─── SUPPLIED RECORDS ───

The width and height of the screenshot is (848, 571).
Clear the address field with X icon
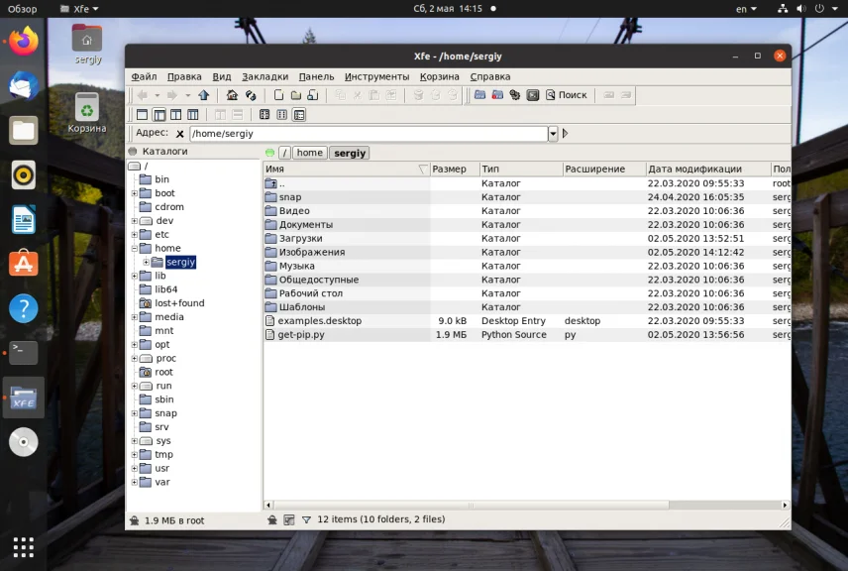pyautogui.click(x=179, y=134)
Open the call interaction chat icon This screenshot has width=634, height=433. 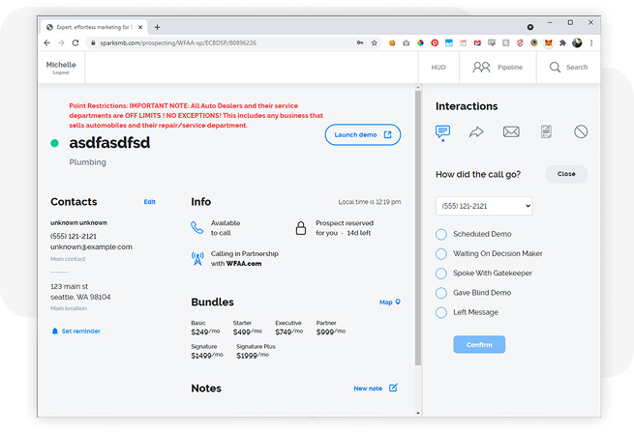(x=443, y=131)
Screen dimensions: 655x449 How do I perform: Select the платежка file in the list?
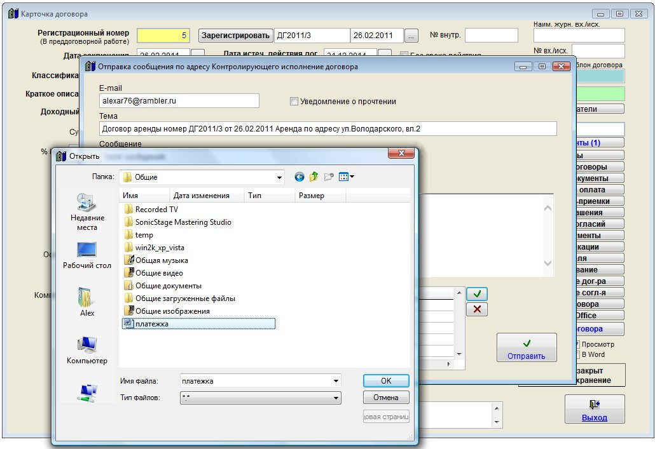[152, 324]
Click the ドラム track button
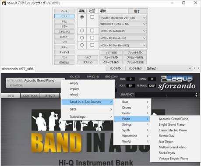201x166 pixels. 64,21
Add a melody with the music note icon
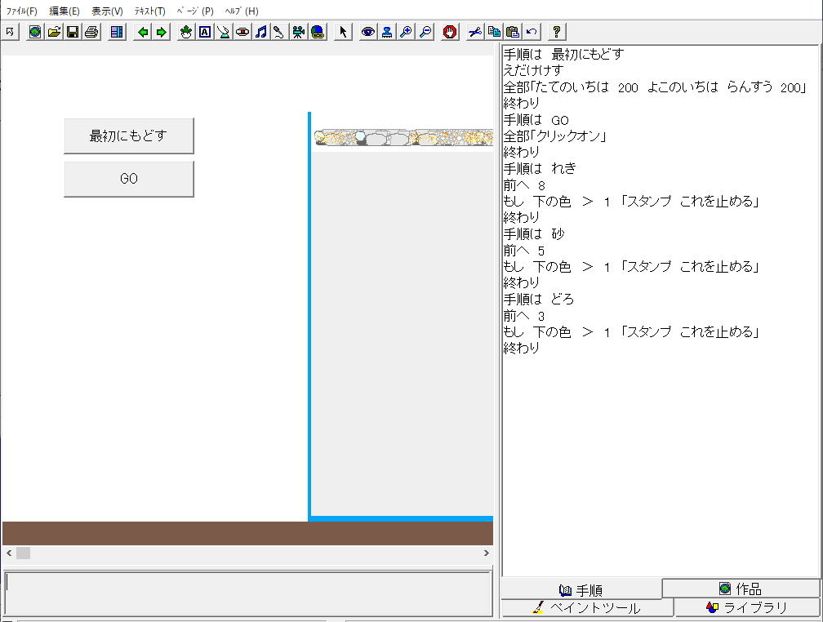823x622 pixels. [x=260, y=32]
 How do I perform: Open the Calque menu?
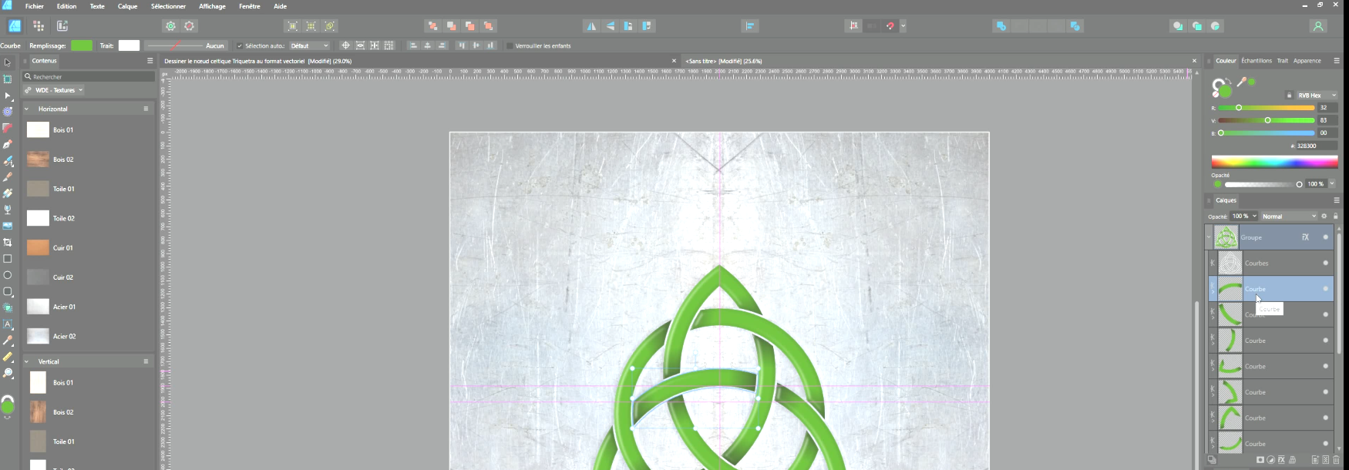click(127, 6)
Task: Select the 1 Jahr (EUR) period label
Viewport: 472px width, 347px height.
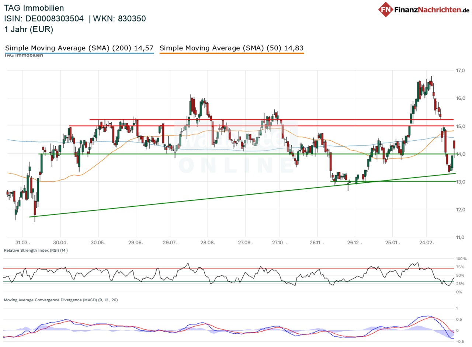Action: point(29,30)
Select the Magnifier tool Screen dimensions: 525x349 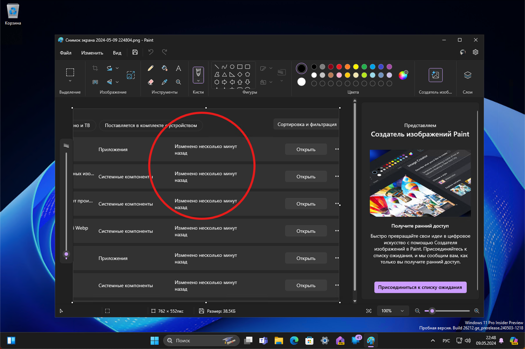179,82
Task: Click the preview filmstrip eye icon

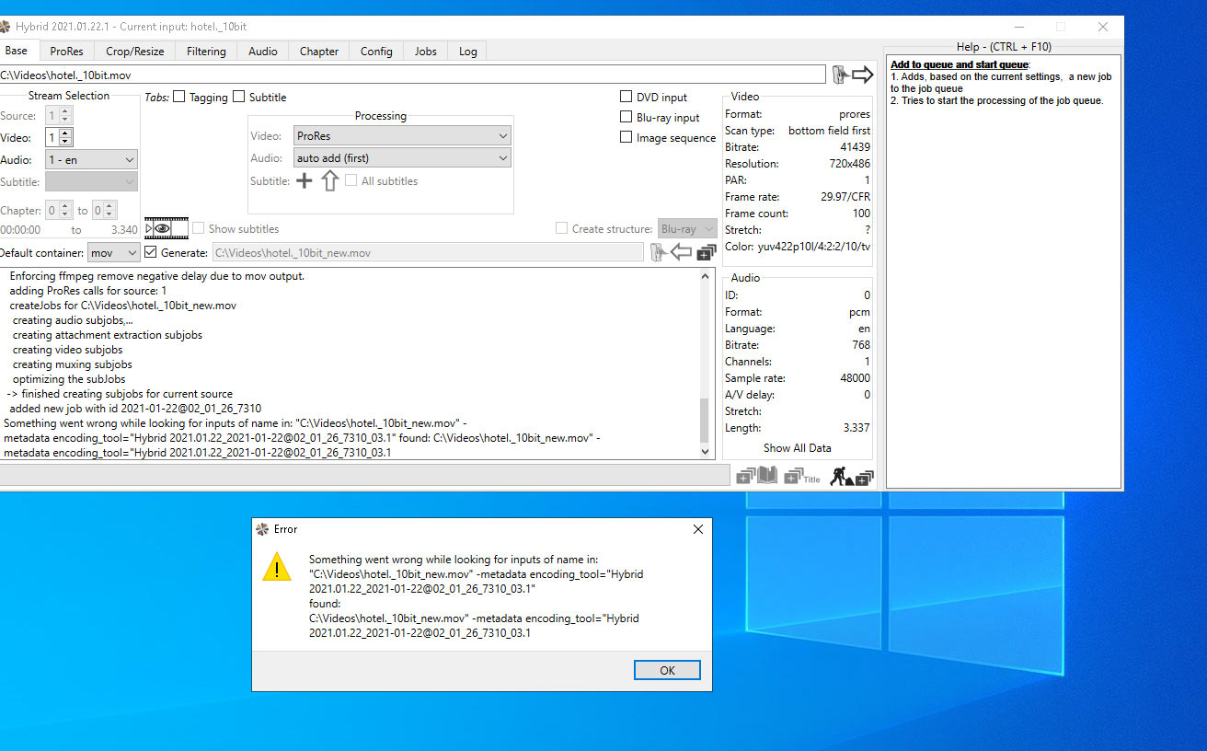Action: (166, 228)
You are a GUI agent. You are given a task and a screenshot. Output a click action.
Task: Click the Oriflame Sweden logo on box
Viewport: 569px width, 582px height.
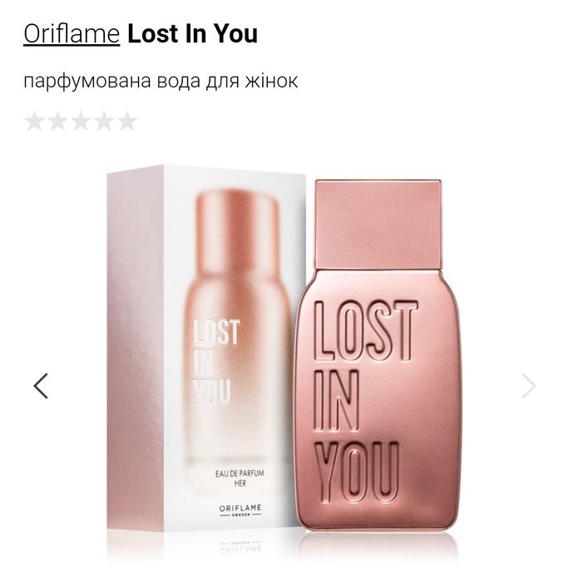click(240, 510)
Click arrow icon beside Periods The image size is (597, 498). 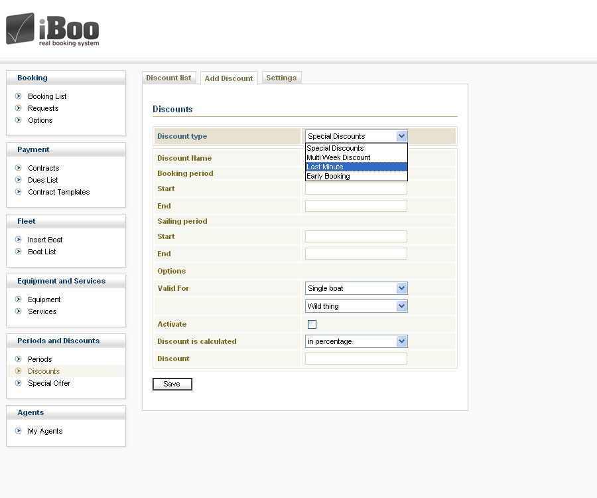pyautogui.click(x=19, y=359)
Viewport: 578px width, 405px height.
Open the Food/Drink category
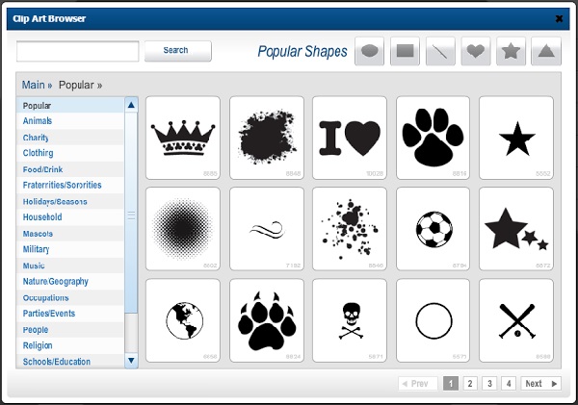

───

TASK BRIEF —
In the records above, transcribe exactly the lines from the one containing "Viewport: 578px width, 405px height." through the last line, both included, and skip the pictures.

WORKED SOLUTION —
Viewport: 578px width, 405px height.
Open the Food/Drink category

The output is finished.